**PROBLEM STATEMENT:**
Please count the lines in the rows below that contain the string "Instruction", with case counting, and give only that number.

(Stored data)
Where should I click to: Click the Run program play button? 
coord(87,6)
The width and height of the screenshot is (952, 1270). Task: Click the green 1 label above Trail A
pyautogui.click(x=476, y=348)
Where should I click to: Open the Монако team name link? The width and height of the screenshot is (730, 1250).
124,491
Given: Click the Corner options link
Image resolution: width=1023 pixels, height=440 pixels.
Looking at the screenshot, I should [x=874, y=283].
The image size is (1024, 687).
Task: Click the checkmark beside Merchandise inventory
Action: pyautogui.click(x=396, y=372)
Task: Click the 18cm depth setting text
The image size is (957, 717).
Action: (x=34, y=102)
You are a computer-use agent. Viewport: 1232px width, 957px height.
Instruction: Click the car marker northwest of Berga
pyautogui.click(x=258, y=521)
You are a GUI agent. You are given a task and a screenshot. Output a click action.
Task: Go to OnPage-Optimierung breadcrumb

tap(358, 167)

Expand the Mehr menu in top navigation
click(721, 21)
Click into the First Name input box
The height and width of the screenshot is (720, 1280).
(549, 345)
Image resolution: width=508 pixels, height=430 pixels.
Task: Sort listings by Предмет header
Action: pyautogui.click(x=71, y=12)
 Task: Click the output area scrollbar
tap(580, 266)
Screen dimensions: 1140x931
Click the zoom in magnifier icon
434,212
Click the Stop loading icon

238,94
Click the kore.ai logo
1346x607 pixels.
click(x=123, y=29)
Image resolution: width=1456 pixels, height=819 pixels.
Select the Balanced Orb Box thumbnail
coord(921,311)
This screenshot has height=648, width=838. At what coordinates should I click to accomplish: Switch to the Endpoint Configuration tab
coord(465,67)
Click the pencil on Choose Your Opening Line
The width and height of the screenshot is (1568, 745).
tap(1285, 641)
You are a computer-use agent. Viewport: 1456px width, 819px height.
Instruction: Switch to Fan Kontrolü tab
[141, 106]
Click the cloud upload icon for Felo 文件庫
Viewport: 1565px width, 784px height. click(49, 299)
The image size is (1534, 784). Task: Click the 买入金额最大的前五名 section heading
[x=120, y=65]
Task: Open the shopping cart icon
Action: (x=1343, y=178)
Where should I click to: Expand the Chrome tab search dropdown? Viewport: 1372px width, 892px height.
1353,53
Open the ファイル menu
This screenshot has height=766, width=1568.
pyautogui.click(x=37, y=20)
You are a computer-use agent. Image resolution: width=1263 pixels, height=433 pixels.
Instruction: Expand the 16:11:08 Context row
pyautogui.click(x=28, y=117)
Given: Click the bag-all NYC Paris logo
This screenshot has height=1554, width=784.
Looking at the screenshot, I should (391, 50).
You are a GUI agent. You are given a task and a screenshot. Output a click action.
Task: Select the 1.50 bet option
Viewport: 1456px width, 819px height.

**RESULT OF THE EXERCISE:**
3